Pardon not good enough?

Submitted by Matthew on 26 October, 2016 - 11:20 Author: Simon Nelson

A private members Bill which would have pardoned up to 15,000 living gay men who have a criminal record due to the defunct Sexual Offences Act was recently talked out of Parliament by Tory Minister Sam Gyimah. By speaking for 25 minutes he ensured the Bill ran out of time and was not voted on.

He argued the government had already agreed to let gay men apply for their convictions to be disregarded and had introduced a posthumous “pardoning process.” Gyimah argued the Bill would have allowed pardoning for actions that remain crimes, e.g. would pardon those who had sex with someone under the current age of consent of 16.

But thousands of men still find their previous convictions scrutinised when applying for work and volunteer roles that involve children. This Bill would have stopped that and the discrimination and shaming of thousands of gay men.

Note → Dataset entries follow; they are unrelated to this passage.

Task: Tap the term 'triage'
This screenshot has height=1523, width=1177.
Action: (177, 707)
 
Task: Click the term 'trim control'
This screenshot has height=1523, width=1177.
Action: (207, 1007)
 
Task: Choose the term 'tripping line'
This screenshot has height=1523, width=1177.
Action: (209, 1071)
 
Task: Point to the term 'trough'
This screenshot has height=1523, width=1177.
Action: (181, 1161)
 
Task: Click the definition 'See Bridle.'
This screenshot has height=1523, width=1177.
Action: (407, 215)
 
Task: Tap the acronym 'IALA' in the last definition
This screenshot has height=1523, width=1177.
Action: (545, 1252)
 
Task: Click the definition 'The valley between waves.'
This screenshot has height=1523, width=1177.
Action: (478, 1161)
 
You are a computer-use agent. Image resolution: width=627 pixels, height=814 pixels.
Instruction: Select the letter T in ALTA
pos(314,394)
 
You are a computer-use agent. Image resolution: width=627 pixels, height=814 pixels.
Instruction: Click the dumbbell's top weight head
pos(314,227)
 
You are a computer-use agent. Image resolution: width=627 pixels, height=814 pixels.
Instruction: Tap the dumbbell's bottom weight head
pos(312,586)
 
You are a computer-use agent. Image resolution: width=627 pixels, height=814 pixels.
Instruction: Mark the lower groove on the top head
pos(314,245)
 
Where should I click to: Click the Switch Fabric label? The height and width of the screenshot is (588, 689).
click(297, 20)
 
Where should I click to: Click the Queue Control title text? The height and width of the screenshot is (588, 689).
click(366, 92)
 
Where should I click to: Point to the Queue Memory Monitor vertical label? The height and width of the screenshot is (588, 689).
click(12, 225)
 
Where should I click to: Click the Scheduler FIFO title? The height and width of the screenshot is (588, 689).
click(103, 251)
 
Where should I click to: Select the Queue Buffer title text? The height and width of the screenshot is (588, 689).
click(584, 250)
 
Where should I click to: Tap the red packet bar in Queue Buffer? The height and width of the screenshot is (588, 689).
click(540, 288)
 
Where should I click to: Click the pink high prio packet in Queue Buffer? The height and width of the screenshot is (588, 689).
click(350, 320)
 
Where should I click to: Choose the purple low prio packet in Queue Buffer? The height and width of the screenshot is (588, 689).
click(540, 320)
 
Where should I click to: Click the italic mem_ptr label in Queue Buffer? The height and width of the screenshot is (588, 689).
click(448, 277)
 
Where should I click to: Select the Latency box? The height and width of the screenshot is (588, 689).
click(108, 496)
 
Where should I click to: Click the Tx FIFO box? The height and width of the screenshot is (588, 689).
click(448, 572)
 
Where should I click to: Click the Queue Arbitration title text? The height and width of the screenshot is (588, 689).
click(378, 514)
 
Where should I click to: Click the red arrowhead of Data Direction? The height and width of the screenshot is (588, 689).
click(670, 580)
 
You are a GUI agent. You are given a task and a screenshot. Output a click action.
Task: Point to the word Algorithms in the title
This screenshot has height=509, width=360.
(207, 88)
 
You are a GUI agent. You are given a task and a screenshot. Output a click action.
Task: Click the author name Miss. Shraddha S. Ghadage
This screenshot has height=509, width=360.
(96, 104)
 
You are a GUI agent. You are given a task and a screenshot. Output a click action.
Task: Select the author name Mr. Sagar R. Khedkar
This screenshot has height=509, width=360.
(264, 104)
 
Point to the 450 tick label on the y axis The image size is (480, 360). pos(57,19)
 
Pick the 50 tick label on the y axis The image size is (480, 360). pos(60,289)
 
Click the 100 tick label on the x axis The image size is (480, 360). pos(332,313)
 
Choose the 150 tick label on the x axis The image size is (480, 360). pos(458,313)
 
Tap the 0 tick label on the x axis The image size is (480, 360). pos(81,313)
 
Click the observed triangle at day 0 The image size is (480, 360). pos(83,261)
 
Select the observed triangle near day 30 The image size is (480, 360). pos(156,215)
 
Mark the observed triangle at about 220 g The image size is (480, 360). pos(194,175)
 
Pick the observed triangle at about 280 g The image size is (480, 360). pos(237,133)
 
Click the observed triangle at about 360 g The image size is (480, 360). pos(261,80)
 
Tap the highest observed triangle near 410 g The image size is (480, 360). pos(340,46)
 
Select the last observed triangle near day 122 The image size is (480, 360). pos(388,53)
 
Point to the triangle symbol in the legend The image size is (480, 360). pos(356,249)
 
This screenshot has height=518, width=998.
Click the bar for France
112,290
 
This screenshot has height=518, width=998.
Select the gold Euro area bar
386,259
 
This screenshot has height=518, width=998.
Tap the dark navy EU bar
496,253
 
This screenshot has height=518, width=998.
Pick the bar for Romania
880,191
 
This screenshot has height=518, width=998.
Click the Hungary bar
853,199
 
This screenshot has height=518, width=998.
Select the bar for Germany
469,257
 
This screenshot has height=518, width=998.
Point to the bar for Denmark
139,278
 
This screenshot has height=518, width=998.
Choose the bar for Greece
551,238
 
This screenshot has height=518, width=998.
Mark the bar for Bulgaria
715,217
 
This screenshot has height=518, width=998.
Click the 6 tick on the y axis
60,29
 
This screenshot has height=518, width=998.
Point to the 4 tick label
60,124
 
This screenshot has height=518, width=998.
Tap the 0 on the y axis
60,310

But there is a problem with pardoning, as activist George Montague, who is campaigning for an appology, has said: “To accept a pardon means you accept that you were guilty. I was not guilty of anything. I was only guilty of being in the wrong place at the wrong time. [There] never should have been an offence of gross indecency.

“It didn’t apply to heterosexuals. Heterosexuals could do what they liked, in the doorways, in passageways, the back of their car. “It only applied to gay men. That’s not right, surely?”